▶ [Data provided]
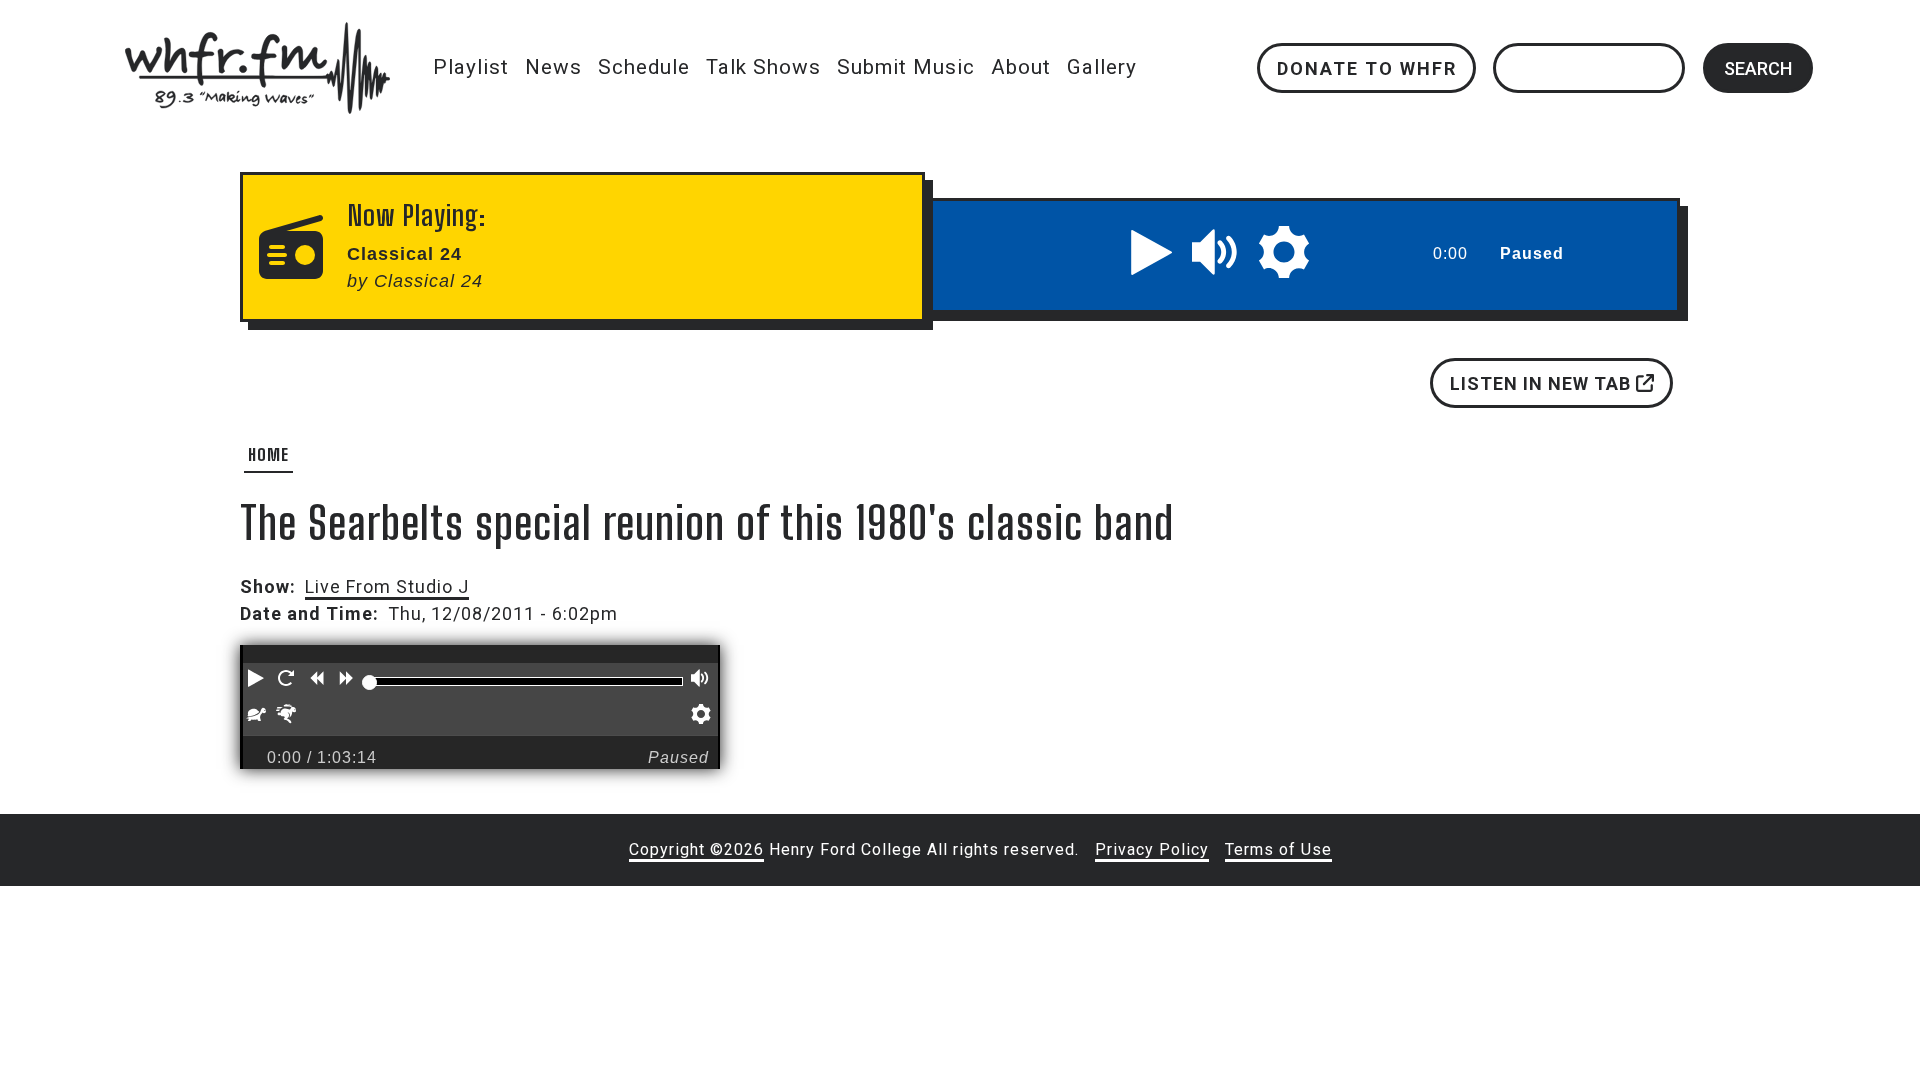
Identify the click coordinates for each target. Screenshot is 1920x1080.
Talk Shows (763, 67)
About (1021, 67)
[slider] (369, 682)
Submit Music (906, 67)
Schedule (644, 67)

▶ [Exercise] Word for word, repeat each record above; leave out every picture.

▶ [Task solution]
Identify the click coordinates for each target. Screenshot is 1920x1080.
Talk Shows (763, 67)
About (1021, 67)
[slider] (369, 682)
Submit Music (906, 67)
Schedule (644, 67)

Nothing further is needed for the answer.